INSTRUCTIONS FOR THE TASK → Lay out the lines below as a Markdown table with two columns, No. for the row number and Line for the text, skipping any blank lines. Leave the pictures out of the table.

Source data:
[START]

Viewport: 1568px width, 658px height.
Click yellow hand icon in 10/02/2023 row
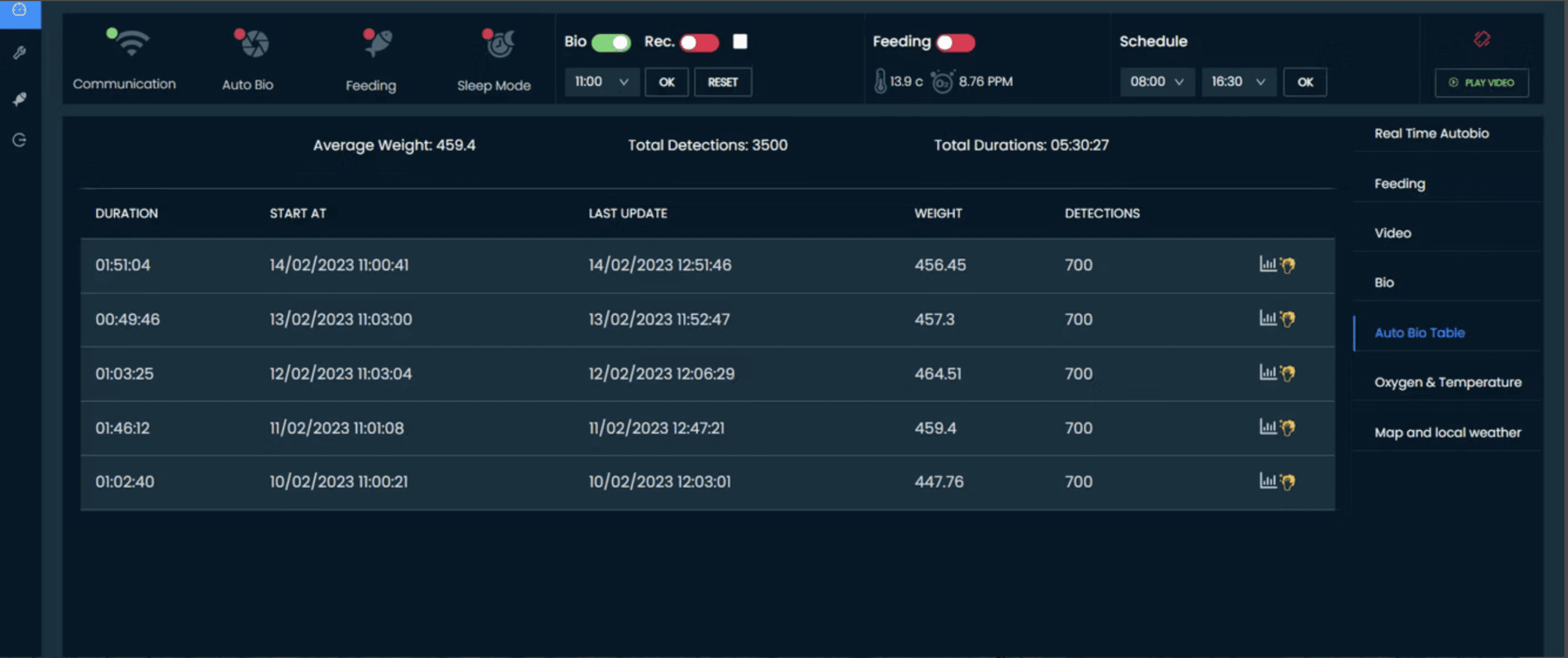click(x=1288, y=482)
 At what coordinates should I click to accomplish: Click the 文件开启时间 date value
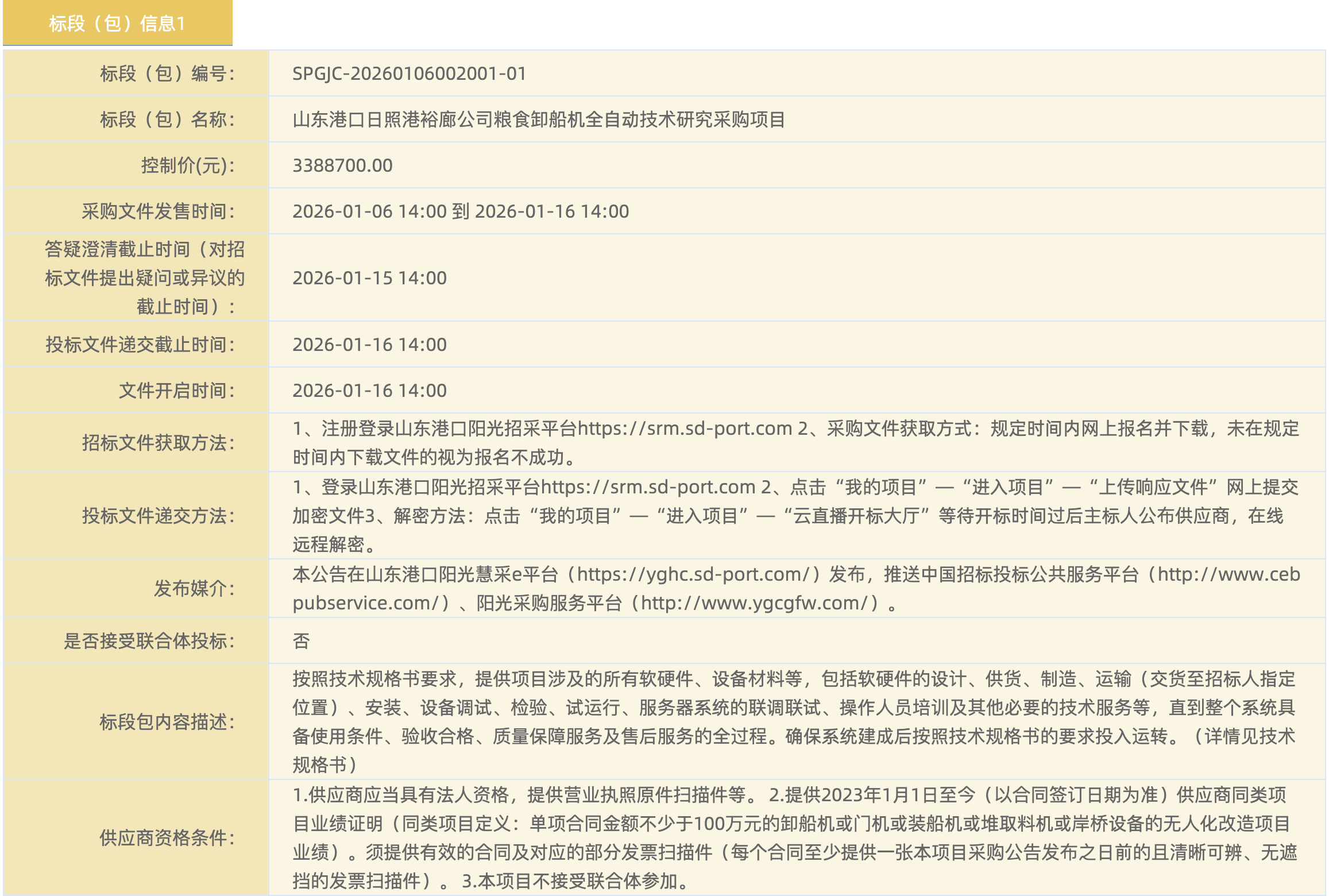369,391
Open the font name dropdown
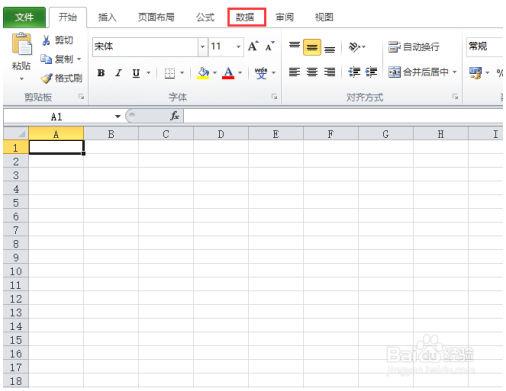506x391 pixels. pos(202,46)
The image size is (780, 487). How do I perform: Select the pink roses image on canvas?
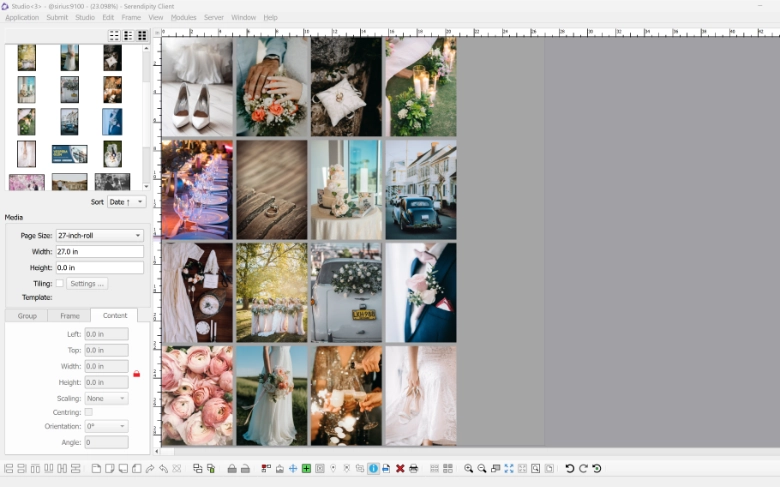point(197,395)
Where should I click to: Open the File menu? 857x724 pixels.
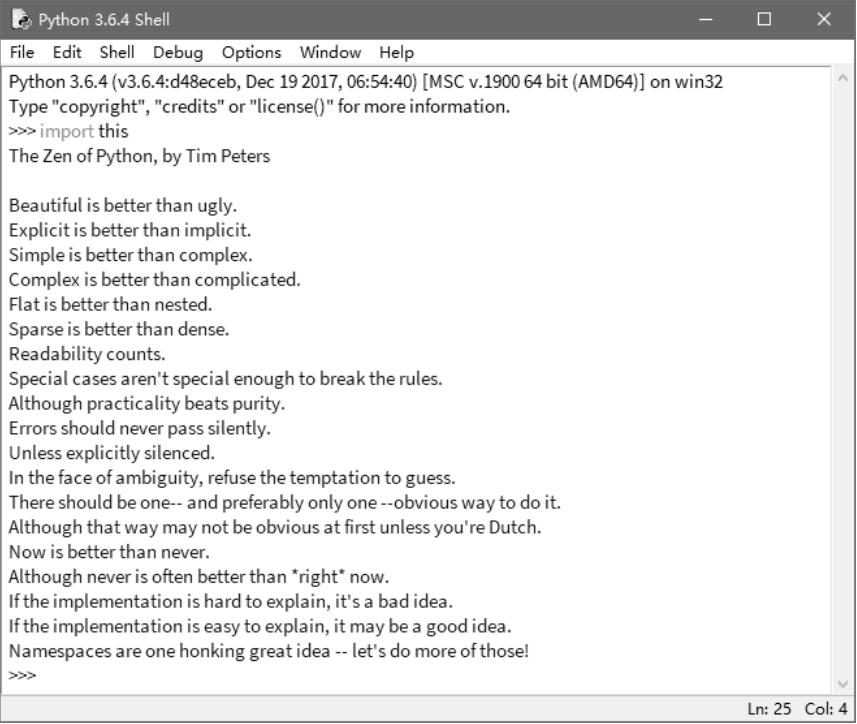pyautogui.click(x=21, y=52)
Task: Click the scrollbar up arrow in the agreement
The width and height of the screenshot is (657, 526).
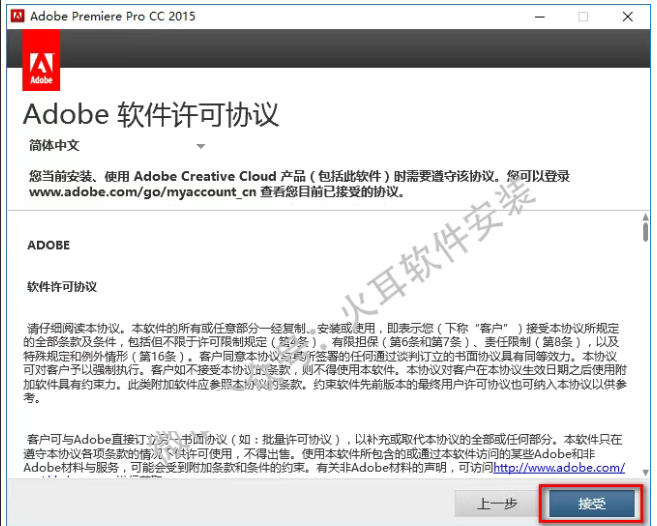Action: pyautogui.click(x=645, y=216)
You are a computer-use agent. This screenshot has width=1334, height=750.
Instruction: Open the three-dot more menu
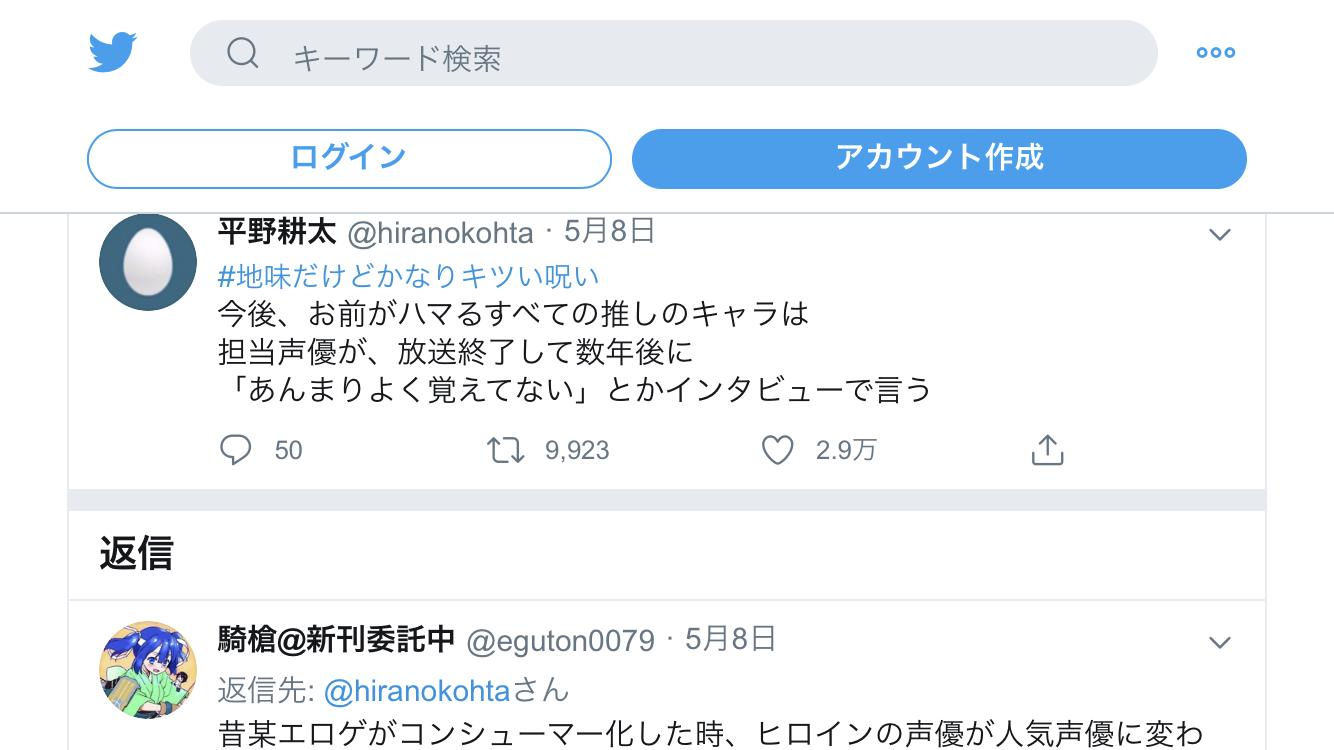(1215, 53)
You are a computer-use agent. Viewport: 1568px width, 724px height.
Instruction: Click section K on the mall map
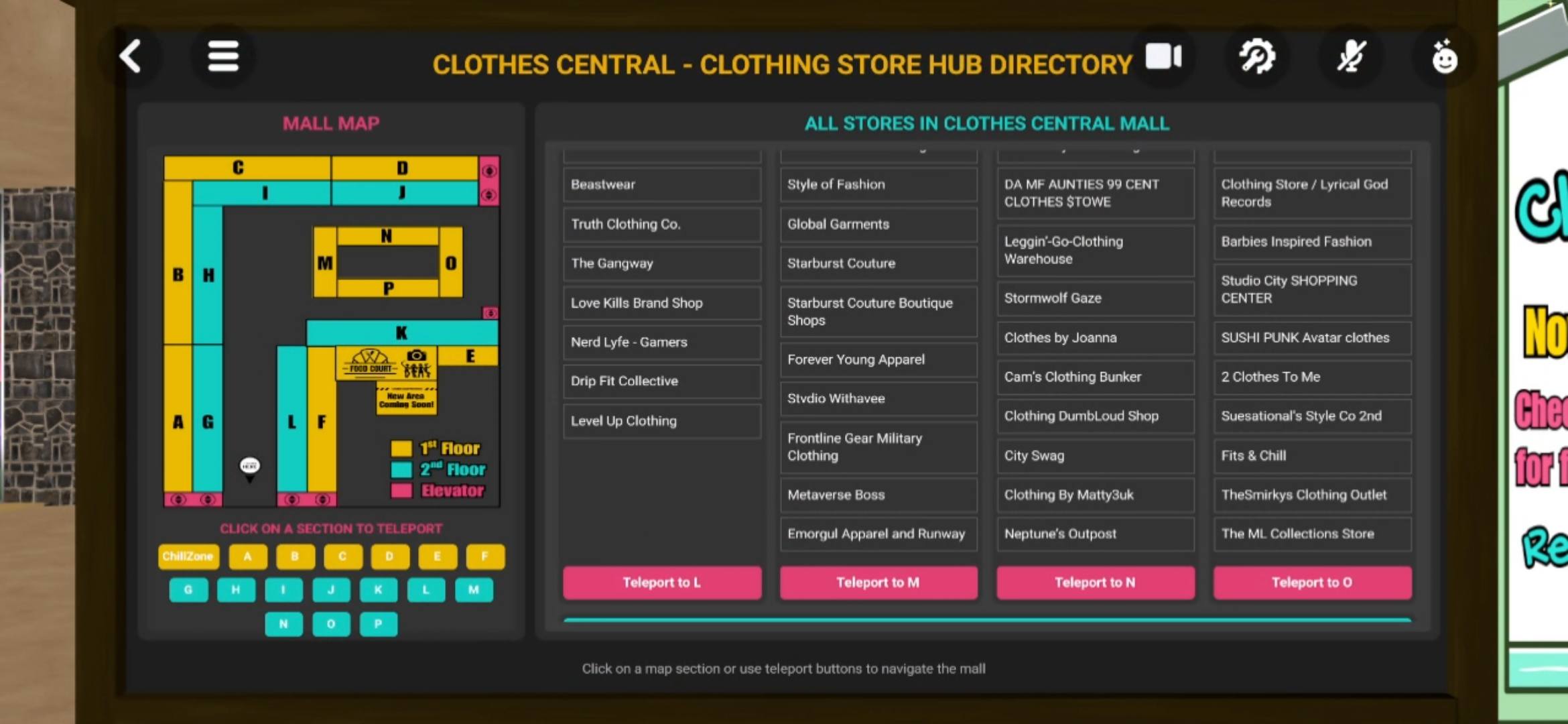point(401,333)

[END]

TASK ANSWER →
| No. | Line |
|---|---|
| 1 | Viewport: 1568px width, 658px height. |
| 2 | Click yellow hand icon in 10/02/2023 row |
| 3 | click(x=1288, y=482) |
| 4 |  At what coordinates should I click to accomplish: Click the 文件开启时间 date value |
| 5 | 369,391 |
| 6 | Open the font name dropdown |
| 7 | 506x391 pixels. pos(202,46) |
| 8 | The image size is (780, 487). How do I perform: Select the pink roses image on canvas? |
| 9 | point(197,395) |
| 10 | Where should I click to: Open the File menu? 857x724 pixels. |
| 11 | pyautogui.click(x=21, y=52) |
| 12 | Task: Click the scrollbar up arrow in the agreement |
| 13 | The width and height of the screenshot is (657, 526). |
| 14 | Action: pyautogui.click(x=645, y=216) |
| 15 | You are a computer-use agent. This screenshot has width=1334, height=750. |
| 16 | Instruction: Open the three-dot more menu |
| 17 | (1215, 53) |
| 18 | You are a computer-use agent. Viewport: 1568px width, 724px height. |
| 19 | Instruction: Click section K on the mall map |
| 20 | point(401,333) |